A disabled activist with one of the country’s leading self-advocacy organisations has spoken of her pride in taking her council to court over its decision to remove their funding.

Gina Barrett and colleagues from People First Lambeth (PFL) were in the high court this week for a judicial review of Lambeth council’s decision not to renew annual contracts with PFL worth £118,000.

The judge’s ruling is not expected until next month, but Barrett said she was “happy” that she had taken the council to court.

She said: “It was a good thing for me to do because not many people with learning difficulties go to court.

“It was good in a way that I did it for other people that have got learning difficulties. I felt good because it was a challenge for me to do it, but I found a good lawyer who was on my side.”

She said it was important to take a stand against the council because PFL was the only organisation run by people with learning difficulties in Lambeth.

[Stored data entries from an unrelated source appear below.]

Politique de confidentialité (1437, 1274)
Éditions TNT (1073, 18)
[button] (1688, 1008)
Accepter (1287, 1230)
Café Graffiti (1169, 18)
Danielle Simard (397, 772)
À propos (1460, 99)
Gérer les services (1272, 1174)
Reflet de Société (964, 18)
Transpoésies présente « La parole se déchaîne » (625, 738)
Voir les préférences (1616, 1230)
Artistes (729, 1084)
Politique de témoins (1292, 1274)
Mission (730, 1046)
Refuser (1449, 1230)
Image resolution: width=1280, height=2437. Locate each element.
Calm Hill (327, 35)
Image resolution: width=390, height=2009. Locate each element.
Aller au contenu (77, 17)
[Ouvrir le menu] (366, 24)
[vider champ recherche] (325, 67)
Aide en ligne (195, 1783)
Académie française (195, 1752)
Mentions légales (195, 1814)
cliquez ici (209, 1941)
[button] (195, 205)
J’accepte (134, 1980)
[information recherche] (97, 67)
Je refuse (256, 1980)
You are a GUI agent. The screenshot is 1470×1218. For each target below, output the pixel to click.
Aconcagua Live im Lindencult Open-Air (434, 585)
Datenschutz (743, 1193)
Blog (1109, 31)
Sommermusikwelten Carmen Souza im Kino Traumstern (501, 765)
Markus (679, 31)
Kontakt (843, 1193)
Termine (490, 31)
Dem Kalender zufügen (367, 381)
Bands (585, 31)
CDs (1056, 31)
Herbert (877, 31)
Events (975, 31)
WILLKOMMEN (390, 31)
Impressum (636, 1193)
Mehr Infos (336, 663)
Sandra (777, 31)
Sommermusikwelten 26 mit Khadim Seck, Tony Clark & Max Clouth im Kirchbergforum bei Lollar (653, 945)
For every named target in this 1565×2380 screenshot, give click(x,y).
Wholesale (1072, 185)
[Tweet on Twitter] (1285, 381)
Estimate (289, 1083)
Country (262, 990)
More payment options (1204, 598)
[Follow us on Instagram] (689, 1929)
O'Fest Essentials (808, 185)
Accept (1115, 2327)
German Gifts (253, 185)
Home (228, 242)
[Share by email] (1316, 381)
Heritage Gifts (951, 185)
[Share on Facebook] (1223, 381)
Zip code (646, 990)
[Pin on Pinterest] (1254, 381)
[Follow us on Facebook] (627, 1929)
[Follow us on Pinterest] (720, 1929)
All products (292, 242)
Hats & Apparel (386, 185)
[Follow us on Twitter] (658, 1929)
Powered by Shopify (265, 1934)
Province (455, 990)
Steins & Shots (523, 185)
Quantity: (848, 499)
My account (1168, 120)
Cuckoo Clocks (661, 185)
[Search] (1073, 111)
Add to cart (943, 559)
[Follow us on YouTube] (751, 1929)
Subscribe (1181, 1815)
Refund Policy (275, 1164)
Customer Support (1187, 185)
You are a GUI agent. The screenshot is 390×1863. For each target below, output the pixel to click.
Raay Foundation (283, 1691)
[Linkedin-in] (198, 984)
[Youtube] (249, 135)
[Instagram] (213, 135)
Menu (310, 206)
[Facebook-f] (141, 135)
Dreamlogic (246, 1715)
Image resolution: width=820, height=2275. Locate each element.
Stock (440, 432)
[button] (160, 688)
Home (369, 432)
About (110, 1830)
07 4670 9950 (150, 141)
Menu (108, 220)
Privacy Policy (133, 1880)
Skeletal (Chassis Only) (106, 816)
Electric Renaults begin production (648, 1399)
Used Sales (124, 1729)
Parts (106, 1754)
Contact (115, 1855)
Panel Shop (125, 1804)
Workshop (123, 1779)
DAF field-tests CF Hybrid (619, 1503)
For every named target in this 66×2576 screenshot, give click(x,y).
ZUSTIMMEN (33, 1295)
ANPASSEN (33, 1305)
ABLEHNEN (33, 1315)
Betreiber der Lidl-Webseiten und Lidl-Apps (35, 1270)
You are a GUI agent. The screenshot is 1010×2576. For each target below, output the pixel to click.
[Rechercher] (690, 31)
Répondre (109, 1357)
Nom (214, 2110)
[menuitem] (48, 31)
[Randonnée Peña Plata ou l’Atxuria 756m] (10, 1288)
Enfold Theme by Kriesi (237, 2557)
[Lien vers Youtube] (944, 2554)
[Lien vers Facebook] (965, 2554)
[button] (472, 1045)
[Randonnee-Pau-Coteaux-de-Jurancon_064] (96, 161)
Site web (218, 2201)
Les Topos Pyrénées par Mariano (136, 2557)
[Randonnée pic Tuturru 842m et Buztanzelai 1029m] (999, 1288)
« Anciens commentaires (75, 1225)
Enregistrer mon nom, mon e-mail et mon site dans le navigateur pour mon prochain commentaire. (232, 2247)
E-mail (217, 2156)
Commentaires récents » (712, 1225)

Barrett said she had felt “upset and horrible” at the council’s “hurtful” decision to withdraw PFL’s funding and “pay someone else to do what we have done”, rather than paying people with learning difficulties to do the work themselves.

The council funding made up 94 per cent of PFL’s annual revenue, and Barrett and other people with learning difficulties from Lambeth are now fighting for the survival of their organisation, which was set up in 1985.

Louise Whitfield, a judicial review expert with Pierce Glynn solicitors, the firm representing Barrett, said: “It is important and significant for people with learning disabilities that the case was brought by a person with a learning disability.”

Barrett’s lawyers claim the council failed in its public sector equality duty – under the Disability Discrimination Act – to pay due regard to the impact of the cuts on disabled people and the need to promote disability equality, and to consult or engage with PFL members, before making the decision.

Whitfield said it was one of the first cases to look at these duties in respect of people with learning difficulties.

She said: “If you decide to consult, you have to do it fairly, and obviously if your consultees have particular needs you need to address those needs to make the consultation process fair and lawful, and part of our argument was that that had not been done.”

They also challenged the council’s continuing consultation efforts, using the new Equality Act to argue that removing PFL’s funding had made it impossible for members to secure the support they needed to take part in the process.

Although the council eventually responded to these later concerns by appointing a “user involvement worker”, this was only a part-time post and the person was not employed or managed by PFL.

The case is just the latest in a series of high-profile judicial reviews of decisions by public bodies to slash services and spending following huge cuts by the coalition government.

Lambeth council declined to comment.